**TASK INSTRUCTIONS**
Render the lines from the one containing "Where should I click to: Select the Inflows" up to and including the one containing "Open Default Services" as a Markdown table with two columns, Row and Line Text, numbering each row and leaving out blank lines.

**SOURCE RECORDS**
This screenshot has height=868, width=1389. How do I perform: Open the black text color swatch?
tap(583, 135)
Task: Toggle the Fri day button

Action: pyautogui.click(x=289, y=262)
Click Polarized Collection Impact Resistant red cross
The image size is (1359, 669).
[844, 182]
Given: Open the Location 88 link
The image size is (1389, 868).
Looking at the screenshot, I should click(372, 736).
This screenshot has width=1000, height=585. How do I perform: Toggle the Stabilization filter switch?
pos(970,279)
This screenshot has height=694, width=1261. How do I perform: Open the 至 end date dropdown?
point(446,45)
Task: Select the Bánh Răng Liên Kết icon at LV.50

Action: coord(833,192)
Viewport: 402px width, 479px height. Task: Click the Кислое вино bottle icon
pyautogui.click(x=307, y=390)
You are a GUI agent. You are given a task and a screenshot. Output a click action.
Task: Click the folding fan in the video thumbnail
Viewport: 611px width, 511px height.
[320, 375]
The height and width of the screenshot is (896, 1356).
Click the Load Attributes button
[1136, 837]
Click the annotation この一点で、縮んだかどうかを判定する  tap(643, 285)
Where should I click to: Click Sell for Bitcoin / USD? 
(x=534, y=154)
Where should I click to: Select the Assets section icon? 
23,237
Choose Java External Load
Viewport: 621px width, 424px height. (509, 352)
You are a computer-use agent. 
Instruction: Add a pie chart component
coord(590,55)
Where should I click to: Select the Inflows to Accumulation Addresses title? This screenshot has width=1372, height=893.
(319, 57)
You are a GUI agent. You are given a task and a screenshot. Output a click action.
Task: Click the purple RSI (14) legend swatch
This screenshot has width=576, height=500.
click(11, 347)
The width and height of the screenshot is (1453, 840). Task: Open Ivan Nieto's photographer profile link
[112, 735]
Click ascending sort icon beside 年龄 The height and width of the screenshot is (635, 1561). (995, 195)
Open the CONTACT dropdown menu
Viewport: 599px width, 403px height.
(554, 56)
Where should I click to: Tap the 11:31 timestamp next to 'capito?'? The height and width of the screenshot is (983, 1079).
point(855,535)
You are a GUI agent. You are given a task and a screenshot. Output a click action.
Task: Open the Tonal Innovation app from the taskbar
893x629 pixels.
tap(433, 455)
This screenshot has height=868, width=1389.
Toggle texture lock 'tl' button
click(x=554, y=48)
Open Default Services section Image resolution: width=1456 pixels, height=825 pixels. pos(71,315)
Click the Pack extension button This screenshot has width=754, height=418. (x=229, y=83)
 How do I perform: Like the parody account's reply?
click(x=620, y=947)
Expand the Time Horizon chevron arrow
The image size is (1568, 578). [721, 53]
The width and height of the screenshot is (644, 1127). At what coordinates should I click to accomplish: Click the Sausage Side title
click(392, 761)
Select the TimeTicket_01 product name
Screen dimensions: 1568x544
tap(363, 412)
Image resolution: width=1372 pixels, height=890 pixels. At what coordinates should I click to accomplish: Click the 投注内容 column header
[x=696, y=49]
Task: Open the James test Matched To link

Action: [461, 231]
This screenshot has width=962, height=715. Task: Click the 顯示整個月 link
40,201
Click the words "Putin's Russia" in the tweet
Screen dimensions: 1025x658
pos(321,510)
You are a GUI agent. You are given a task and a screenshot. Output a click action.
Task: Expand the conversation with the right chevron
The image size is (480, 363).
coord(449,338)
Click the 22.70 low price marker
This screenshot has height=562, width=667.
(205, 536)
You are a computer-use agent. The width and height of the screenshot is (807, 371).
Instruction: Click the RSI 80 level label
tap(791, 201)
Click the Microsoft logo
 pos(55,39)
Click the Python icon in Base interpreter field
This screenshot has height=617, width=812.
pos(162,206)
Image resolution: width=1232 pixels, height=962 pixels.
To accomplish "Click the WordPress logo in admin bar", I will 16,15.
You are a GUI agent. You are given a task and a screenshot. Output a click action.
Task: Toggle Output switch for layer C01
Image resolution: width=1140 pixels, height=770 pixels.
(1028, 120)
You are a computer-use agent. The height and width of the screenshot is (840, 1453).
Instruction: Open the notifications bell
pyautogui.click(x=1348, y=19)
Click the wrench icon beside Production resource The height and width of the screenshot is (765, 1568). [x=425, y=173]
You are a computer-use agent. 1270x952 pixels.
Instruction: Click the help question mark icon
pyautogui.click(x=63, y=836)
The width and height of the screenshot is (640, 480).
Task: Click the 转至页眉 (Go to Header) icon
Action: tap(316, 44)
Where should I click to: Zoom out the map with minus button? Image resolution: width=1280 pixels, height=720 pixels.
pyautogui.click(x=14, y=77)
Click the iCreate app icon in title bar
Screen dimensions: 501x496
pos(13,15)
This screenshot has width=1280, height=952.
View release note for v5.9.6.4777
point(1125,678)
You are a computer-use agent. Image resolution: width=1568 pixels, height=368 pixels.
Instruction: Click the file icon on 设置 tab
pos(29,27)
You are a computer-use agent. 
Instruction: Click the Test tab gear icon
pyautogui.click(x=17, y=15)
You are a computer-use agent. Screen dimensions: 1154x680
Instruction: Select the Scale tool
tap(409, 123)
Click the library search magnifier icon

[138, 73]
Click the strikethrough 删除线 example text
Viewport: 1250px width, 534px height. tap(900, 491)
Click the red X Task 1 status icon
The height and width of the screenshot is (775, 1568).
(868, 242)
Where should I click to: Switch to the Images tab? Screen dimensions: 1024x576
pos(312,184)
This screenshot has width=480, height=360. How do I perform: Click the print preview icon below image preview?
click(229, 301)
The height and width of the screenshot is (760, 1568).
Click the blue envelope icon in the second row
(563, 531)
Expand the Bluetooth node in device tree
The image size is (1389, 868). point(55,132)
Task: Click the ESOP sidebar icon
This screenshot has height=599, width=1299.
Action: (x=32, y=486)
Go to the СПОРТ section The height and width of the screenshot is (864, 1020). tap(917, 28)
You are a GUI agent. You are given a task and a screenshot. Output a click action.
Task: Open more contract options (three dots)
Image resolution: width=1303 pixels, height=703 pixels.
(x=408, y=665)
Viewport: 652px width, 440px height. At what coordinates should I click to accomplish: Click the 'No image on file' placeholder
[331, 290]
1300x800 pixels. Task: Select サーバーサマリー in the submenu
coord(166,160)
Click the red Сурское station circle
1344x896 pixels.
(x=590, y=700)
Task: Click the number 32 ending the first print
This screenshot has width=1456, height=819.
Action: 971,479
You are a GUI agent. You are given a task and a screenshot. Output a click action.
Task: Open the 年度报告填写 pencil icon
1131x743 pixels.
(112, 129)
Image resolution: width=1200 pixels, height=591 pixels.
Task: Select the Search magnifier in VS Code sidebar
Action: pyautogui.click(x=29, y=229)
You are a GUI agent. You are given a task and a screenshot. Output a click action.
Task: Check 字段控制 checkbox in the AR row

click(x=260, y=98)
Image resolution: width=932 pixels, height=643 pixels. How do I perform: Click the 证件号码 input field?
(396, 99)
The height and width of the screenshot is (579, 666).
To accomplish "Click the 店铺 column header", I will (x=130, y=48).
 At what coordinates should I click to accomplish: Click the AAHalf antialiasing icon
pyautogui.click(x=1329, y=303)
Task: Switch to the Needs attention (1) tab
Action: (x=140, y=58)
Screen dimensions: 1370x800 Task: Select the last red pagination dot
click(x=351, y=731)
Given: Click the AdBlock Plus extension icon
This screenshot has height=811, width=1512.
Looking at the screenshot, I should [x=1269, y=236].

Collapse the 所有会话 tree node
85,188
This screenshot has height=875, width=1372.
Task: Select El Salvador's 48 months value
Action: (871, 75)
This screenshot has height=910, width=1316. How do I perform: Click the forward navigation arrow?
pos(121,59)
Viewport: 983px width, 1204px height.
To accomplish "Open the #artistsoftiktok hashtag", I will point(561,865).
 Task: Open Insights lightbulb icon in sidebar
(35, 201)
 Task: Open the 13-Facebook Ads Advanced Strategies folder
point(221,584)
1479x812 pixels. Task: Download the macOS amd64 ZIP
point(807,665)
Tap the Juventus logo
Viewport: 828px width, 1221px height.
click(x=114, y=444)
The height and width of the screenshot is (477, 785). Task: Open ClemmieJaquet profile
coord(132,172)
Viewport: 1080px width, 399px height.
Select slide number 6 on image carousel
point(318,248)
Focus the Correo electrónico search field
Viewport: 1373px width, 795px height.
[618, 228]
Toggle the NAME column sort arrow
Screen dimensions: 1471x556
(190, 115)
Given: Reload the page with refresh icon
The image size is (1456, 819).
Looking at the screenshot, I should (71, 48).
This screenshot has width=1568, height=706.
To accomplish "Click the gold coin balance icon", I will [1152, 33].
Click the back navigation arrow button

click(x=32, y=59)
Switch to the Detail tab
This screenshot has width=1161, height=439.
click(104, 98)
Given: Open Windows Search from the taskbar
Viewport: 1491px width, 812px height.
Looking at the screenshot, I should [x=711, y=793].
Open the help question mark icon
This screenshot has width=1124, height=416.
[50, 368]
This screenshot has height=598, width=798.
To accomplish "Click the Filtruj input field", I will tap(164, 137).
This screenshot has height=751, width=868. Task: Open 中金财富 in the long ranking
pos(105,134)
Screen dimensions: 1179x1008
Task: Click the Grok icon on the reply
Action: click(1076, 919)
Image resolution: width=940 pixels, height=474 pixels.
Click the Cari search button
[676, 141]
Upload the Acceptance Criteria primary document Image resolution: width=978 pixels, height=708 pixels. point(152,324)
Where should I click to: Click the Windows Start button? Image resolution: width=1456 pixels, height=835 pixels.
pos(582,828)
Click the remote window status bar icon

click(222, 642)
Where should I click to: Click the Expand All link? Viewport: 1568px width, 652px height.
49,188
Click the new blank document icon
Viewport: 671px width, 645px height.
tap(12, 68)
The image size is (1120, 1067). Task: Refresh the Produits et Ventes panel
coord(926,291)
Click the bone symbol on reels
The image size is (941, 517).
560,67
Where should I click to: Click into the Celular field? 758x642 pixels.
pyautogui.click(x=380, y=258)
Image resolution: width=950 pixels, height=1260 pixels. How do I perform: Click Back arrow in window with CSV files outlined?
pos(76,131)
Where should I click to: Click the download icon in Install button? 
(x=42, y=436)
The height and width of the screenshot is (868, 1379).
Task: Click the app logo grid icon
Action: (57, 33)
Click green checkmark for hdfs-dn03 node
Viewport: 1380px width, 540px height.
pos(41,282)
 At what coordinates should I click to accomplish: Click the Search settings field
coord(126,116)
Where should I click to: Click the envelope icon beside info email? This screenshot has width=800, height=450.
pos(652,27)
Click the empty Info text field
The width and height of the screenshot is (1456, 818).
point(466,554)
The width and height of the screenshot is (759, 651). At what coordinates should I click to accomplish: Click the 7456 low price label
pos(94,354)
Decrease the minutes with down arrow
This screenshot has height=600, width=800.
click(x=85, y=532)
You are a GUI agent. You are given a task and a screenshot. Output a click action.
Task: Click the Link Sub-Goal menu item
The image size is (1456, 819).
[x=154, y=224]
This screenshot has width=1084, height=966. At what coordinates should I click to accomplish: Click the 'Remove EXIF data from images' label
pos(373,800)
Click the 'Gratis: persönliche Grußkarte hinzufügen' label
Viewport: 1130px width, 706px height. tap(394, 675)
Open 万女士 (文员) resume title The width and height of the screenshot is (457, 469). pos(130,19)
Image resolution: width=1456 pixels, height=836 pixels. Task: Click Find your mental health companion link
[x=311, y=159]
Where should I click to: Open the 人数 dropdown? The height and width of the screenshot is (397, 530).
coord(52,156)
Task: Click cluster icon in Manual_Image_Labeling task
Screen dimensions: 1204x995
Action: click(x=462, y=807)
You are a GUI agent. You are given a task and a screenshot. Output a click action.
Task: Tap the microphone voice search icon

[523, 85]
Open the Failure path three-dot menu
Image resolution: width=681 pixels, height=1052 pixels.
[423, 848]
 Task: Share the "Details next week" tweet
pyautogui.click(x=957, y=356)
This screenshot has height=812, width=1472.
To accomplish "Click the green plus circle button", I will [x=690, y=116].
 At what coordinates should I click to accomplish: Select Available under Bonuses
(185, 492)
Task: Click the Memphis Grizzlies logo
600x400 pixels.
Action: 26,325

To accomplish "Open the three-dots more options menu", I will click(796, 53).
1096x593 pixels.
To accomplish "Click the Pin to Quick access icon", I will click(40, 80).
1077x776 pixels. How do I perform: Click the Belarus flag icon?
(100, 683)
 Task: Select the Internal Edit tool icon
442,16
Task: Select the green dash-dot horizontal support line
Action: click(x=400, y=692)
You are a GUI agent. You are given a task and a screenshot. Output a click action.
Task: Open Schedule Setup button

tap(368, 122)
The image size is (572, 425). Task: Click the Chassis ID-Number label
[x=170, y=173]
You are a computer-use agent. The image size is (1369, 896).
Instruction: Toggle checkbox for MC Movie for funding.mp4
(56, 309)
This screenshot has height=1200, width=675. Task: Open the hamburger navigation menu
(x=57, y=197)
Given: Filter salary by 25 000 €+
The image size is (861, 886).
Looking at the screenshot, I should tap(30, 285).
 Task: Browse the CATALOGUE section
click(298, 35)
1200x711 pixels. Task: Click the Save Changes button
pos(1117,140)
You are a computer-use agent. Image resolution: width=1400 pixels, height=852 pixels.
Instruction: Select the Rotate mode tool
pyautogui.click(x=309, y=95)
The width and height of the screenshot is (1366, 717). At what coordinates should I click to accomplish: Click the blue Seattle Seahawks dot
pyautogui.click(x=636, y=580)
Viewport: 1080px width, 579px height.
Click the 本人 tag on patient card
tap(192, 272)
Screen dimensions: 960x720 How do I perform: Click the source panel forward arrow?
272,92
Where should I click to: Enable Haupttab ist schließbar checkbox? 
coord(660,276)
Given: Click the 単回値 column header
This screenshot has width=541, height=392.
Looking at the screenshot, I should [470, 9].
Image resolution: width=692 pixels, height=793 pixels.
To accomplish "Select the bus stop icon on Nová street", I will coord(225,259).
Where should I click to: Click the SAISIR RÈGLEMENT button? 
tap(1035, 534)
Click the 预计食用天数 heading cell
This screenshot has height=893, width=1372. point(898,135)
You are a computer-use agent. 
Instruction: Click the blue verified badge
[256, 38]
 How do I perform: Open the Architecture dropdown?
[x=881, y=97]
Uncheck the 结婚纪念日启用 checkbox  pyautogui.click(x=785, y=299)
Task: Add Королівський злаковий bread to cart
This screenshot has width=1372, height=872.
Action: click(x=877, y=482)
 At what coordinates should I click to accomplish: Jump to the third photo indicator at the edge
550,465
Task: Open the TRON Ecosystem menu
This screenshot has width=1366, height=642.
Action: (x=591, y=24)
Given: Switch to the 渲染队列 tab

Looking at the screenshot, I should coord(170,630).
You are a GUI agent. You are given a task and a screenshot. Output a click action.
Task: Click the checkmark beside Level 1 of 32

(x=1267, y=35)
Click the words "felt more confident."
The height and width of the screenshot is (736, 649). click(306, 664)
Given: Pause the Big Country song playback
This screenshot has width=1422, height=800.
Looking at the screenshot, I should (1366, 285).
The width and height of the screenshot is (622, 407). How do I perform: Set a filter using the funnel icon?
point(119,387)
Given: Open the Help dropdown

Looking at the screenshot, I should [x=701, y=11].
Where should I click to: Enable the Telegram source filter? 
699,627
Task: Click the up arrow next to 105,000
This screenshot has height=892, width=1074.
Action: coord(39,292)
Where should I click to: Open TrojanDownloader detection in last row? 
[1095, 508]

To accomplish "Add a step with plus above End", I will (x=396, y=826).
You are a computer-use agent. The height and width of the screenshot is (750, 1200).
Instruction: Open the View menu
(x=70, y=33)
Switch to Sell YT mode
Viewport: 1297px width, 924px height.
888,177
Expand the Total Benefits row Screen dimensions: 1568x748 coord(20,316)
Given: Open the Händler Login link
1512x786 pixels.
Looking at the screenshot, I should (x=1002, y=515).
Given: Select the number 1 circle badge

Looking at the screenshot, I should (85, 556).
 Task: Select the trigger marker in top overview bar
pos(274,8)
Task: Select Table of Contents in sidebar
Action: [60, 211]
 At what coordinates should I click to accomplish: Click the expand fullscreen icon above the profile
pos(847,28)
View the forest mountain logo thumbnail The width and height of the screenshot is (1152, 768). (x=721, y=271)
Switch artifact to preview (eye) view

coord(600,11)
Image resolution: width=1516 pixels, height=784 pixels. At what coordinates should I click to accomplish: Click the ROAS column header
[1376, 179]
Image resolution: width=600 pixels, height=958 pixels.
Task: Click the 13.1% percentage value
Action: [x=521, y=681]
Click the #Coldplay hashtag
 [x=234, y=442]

**RIGHT ANSWER**
| Row | Line Text |
|---|---|
| 1 | Where should I click to: Select the Inflows to Accumulation Addresses title? This screenshot has width=1372, height=893. |
| 2 | (319, 57) |
| 3 | You are a GUI agent. You are given a task and a screenshot. Output a click action. |
| 4 | Task: Click the purple RSI (14) legend swatch |
| 5 | This screenshot has width=576, height=500. |
| 6 | click(11, 347) |
| 7 | The width and height of the screenshot is (1453, 840). Task: Open Ivan Nieto's photographer profile link |
| 8 | [112, 735] |
| 9 | Click ascending sort icon beside 年龄 The height and width of the screenshot is (635, 1561). (995, 195) |
| 10 | Open the CONTACT dropdown menu |
| 11 | Viewport: 599px width, 403px height. |
| 12 | (554, 56) |
| 13 | Where should I click to: Tap the 11:31 timestamp next to 'capito?'? The height and width of the screenshot is (983, 1079). |
| 14 | point(855,535) |
| 15 | You are a GUI agent. You are given a task and a screenshot. Output a click action. |
| 16 | Task: Open the Tonal Innovation app from the taskbar |
| 17 | 893x629 pixels. |
| 18 | tap(433, 455) |
| 19 | This screenshot has height=868, width=1389. |
| 20 | Toggle texture lock 'tl' button |
| 21 | click(x=554, y=48) |
| 22 | Open Default Services section Image resolution: width=1456 pixels, height=825 pixels. pos(71,315) |